#### Tujuan Latihan:
Ubah "arrow" menjadi "chevron" pada data mulai dari baris pertama hingga baris yang memuat "pos(27,386)", lalu tuliskan kembali seluruh baris tersebut tanpa perubahan lain.

=-=-=-=-=

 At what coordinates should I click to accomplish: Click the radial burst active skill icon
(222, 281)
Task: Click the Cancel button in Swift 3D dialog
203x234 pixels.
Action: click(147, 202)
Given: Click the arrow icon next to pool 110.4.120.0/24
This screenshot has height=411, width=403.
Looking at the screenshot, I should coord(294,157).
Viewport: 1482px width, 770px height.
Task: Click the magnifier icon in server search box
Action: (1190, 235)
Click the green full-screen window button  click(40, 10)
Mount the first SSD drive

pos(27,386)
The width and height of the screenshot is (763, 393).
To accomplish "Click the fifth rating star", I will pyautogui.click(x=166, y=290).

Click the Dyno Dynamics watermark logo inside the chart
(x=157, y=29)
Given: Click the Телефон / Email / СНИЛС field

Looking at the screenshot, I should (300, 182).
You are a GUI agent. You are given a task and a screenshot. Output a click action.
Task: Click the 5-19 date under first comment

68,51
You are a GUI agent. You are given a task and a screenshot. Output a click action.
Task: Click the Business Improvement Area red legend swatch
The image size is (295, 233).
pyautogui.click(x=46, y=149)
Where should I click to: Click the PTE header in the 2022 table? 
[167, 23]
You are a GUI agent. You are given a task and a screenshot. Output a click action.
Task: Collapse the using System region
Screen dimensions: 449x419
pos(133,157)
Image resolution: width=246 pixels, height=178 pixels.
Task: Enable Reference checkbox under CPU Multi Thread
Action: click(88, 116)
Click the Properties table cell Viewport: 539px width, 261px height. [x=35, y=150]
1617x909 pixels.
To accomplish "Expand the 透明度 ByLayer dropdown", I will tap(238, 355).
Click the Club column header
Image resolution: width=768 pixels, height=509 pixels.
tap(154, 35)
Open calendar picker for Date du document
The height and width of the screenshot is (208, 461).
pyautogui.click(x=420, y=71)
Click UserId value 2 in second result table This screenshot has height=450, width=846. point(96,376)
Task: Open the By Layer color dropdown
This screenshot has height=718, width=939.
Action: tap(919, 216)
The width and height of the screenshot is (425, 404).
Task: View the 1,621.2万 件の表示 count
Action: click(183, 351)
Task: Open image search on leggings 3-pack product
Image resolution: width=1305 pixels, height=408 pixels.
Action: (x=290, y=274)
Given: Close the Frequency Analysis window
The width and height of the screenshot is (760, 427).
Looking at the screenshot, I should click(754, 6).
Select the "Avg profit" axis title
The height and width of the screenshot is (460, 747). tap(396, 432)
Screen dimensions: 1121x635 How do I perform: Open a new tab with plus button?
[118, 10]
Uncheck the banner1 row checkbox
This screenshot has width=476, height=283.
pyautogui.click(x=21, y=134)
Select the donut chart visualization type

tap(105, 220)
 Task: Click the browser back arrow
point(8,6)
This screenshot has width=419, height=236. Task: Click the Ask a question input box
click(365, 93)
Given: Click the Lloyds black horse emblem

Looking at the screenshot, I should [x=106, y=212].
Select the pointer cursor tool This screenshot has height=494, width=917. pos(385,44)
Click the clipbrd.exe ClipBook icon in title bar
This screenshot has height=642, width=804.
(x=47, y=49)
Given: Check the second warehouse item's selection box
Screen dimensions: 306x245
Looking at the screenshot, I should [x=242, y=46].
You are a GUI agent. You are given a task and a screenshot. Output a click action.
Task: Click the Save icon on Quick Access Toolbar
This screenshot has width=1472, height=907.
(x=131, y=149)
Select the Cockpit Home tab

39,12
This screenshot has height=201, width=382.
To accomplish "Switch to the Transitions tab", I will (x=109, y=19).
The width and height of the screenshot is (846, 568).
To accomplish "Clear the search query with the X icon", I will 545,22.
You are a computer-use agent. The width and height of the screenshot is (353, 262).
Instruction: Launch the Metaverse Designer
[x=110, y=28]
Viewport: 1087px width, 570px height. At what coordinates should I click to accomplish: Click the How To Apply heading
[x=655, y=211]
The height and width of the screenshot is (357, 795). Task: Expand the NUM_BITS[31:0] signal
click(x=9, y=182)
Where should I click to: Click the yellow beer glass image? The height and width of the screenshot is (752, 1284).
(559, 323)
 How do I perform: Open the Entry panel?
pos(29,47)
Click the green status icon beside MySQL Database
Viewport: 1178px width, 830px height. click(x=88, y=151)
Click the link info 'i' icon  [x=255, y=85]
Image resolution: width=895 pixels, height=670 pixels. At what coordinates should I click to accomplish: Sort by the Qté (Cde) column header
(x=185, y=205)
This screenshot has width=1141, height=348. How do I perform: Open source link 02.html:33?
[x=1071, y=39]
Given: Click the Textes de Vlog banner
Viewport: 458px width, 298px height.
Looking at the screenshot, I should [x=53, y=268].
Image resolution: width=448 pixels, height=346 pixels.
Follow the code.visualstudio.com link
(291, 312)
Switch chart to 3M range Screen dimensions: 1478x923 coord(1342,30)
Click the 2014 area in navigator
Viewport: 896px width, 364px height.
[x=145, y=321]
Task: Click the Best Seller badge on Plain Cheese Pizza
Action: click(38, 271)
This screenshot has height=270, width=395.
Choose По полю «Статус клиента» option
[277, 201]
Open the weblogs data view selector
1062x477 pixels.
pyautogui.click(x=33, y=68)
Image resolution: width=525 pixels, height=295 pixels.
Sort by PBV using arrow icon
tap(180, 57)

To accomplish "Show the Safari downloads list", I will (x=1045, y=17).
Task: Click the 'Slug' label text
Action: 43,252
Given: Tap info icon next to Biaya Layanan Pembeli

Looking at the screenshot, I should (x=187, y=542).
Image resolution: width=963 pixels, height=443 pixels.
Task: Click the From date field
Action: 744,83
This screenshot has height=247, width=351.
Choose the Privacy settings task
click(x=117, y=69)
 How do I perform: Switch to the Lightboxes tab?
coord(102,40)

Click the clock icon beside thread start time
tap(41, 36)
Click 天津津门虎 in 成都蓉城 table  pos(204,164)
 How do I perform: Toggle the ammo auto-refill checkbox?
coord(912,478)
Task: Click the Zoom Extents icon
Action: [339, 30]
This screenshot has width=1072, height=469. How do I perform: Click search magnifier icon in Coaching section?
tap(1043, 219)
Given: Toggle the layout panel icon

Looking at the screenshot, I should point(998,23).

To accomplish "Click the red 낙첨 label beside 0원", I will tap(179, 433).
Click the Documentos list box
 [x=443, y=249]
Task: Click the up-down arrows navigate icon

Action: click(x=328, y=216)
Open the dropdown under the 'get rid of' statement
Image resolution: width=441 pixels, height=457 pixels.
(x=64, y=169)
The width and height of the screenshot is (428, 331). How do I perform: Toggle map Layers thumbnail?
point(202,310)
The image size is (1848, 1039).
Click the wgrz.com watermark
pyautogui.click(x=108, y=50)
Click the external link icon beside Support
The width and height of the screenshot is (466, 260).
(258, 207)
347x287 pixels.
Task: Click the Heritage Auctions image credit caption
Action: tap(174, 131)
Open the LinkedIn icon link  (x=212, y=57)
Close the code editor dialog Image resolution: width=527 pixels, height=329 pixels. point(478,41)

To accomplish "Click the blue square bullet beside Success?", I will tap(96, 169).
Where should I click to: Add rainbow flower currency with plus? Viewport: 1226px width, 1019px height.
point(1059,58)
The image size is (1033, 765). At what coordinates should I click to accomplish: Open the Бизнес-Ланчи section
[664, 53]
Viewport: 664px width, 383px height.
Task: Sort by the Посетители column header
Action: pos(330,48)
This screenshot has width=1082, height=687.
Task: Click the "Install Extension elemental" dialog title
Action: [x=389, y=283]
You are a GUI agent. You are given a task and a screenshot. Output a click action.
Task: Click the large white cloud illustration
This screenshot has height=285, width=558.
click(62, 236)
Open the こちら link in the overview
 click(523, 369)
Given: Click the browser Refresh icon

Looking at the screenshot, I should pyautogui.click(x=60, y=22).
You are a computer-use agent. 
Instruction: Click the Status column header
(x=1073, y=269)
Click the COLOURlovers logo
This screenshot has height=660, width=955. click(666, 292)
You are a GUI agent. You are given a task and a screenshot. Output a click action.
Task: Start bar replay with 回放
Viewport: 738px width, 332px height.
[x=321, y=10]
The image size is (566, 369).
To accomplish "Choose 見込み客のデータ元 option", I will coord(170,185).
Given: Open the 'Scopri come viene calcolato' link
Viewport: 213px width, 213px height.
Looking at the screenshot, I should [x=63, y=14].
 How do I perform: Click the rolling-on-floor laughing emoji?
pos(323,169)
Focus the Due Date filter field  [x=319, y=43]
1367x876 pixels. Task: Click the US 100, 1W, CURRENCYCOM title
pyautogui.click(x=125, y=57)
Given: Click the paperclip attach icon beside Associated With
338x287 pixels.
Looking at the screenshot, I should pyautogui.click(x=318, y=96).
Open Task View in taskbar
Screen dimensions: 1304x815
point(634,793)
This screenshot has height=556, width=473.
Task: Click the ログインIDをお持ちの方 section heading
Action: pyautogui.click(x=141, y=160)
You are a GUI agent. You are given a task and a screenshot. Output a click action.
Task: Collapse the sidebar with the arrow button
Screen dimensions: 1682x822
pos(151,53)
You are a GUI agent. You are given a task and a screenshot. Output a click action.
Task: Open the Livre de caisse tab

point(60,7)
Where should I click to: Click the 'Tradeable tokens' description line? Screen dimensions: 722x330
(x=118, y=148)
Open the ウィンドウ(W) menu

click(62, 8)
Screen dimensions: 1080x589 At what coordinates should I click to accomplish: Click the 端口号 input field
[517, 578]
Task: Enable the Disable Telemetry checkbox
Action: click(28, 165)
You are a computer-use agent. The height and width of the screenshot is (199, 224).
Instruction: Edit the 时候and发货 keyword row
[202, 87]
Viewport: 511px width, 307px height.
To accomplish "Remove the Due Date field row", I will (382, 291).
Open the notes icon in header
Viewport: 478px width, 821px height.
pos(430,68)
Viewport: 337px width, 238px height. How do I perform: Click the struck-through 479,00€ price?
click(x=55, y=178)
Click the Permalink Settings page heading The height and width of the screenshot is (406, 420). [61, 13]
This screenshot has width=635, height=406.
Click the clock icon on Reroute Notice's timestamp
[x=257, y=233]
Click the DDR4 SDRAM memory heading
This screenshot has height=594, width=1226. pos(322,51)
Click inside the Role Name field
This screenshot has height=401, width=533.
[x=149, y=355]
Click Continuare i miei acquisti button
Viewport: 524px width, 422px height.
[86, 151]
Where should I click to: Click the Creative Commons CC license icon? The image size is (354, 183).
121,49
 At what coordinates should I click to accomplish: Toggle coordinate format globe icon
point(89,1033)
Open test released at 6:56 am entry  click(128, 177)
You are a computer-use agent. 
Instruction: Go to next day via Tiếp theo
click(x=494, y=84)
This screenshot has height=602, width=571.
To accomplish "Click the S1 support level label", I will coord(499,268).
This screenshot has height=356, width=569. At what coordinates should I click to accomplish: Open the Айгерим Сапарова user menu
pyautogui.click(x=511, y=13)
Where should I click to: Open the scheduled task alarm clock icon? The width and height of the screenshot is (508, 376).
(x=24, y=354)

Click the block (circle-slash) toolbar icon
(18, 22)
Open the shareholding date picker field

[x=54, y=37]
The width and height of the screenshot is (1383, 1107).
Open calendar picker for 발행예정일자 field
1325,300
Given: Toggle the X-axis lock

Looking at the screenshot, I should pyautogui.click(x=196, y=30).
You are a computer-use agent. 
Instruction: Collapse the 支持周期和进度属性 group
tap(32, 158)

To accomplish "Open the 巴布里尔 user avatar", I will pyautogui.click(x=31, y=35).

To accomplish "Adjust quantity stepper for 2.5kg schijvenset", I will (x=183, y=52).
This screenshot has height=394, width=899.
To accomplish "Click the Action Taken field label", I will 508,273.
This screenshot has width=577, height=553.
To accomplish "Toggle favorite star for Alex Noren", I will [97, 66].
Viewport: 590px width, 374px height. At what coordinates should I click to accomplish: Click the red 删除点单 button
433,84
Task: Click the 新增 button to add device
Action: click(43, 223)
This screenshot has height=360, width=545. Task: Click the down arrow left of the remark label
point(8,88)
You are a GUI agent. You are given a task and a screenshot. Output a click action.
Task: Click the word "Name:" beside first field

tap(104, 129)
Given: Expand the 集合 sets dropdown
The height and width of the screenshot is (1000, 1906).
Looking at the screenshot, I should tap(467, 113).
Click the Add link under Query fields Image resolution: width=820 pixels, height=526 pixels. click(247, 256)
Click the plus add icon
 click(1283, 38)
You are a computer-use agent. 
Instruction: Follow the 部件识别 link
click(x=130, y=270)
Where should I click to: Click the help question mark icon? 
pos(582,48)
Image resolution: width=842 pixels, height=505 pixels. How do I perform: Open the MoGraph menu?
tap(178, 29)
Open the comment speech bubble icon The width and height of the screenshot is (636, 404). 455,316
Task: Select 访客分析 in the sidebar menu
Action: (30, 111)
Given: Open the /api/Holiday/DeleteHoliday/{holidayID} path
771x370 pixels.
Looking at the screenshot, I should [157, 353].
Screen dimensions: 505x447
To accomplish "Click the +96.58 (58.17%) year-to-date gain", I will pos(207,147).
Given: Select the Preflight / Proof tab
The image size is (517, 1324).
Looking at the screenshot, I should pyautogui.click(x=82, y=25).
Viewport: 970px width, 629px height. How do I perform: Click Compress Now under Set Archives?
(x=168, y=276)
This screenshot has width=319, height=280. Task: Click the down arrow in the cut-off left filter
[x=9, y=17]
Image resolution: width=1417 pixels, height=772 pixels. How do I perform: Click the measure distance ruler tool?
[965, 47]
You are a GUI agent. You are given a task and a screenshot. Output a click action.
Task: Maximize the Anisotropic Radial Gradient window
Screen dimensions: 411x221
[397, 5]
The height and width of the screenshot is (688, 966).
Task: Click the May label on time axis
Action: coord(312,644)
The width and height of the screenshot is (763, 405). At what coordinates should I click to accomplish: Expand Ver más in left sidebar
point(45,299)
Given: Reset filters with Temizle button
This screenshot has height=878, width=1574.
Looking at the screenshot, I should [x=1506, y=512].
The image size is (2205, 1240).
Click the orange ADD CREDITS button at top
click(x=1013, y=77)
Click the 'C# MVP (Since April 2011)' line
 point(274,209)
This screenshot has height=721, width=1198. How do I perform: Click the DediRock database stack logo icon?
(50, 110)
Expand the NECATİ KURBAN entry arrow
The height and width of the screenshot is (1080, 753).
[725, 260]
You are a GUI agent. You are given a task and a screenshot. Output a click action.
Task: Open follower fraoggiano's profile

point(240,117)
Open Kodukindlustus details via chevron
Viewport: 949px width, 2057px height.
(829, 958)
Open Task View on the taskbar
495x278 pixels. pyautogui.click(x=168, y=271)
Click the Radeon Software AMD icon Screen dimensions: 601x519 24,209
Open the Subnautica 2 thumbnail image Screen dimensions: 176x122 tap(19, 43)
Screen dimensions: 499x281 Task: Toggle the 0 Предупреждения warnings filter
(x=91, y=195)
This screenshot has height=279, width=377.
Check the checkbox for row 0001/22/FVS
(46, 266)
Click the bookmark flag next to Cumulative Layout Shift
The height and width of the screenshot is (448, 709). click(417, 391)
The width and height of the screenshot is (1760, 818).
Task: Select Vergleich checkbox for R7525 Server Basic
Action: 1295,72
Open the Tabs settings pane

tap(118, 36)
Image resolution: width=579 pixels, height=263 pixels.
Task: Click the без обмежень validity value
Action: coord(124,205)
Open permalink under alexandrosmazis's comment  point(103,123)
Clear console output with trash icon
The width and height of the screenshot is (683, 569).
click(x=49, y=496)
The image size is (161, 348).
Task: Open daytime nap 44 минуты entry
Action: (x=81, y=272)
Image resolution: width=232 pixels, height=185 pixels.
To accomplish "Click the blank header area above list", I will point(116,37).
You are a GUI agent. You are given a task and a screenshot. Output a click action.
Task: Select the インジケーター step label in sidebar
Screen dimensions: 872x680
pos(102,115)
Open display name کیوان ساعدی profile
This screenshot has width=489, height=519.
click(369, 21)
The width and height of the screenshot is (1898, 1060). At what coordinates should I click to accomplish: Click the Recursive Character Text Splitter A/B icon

=-=-=-=-=

#### Jawaban yang Diharapkan:
 At what coordinates should I click to accomplish: Click the radial burst active skill icon
(222, 281)
Task: Click the Cancel button in Swift 3D dialog
203x234 pixels.
Action: click(147, 202)
Given: Click the chevron icon next to pool 110.4.120.0/24
This screenshot has height=411, width=403.
Looking at the screenshot, I should coord(294,157).
Viewport: 1482px width, 770px height.
Task: Click the magnifier icon in server search box
Action: (1190, 235)
Click the green full-screen window button  click(40, 10)
Mount the first SSD drive

pos(27,386)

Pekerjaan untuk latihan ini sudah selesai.